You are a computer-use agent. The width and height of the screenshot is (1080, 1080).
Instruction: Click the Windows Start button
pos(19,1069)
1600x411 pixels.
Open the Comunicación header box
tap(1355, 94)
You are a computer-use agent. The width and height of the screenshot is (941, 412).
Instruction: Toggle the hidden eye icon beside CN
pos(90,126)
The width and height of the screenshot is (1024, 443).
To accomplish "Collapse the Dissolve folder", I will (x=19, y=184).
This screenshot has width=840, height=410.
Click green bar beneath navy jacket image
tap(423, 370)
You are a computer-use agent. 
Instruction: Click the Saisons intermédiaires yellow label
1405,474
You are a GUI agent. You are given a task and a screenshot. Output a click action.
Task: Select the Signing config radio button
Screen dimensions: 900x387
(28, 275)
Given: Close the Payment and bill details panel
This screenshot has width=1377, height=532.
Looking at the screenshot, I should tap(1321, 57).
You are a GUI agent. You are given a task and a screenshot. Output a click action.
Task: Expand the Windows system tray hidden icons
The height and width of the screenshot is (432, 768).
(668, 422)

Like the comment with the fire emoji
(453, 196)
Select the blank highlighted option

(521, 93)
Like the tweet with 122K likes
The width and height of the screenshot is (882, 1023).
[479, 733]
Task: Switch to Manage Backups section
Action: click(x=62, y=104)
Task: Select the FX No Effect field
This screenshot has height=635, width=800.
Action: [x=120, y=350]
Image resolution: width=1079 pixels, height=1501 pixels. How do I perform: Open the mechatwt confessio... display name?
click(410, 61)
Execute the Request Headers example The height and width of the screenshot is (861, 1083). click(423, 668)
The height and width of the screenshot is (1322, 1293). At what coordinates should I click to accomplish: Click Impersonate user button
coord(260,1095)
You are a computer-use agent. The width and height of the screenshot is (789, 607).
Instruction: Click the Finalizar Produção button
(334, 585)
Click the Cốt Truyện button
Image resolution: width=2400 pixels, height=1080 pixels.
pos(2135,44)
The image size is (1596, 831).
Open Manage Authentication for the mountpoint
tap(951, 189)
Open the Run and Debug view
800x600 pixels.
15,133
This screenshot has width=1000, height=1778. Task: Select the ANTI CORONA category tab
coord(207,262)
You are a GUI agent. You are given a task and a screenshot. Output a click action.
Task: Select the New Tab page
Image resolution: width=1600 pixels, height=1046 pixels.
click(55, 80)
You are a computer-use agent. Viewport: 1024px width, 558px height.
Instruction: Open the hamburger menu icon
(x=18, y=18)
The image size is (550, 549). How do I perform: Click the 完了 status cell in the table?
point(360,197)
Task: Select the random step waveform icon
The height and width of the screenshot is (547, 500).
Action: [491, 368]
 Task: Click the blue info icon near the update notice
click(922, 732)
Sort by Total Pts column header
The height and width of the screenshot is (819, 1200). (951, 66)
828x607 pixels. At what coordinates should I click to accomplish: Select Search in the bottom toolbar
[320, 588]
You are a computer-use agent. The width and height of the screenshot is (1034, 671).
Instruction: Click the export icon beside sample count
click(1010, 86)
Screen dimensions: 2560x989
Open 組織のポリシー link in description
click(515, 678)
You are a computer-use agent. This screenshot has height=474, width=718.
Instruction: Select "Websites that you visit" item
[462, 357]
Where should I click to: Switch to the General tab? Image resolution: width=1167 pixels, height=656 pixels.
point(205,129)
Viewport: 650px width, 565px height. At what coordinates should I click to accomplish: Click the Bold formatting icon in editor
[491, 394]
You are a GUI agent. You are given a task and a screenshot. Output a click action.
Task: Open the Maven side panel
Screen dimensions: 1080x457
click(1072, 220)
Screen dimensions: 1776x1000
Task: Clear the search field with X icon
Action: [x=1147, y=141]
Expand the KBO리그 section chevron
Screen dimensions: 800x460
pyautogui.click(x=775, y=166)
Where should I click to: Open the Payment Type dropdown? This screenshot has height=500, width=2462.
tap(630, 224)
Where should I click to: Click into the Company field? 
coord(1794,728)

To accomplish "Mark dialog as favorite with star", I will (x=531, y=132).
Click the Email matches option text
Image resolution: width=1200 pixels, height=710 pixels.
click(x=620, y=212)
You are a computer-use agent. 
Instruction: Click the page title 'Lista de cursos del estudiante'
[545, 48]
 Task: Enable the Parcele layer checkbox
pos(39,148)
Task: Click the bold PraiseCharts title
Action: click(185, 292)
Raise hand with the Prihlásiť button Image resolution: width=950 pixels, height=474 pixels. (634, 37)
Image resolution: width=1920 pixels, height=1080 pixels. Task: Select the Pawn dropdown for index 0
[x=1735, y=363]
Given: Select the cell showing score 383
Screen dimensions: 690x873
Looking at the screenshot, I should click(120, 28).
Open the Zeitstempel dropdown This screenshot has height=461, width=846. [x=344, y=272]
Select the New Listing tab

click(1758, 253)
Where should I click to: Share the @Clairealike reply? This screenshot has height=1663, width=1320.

Task instructions – Take from the material above every line that includes the word "will".

Exercise answer –
To accomplish "Collapse the Dissolve folder", I will (x=19, y=184).
To accomplish "Mark dialog as favorite with star", I will (x=531, y=132).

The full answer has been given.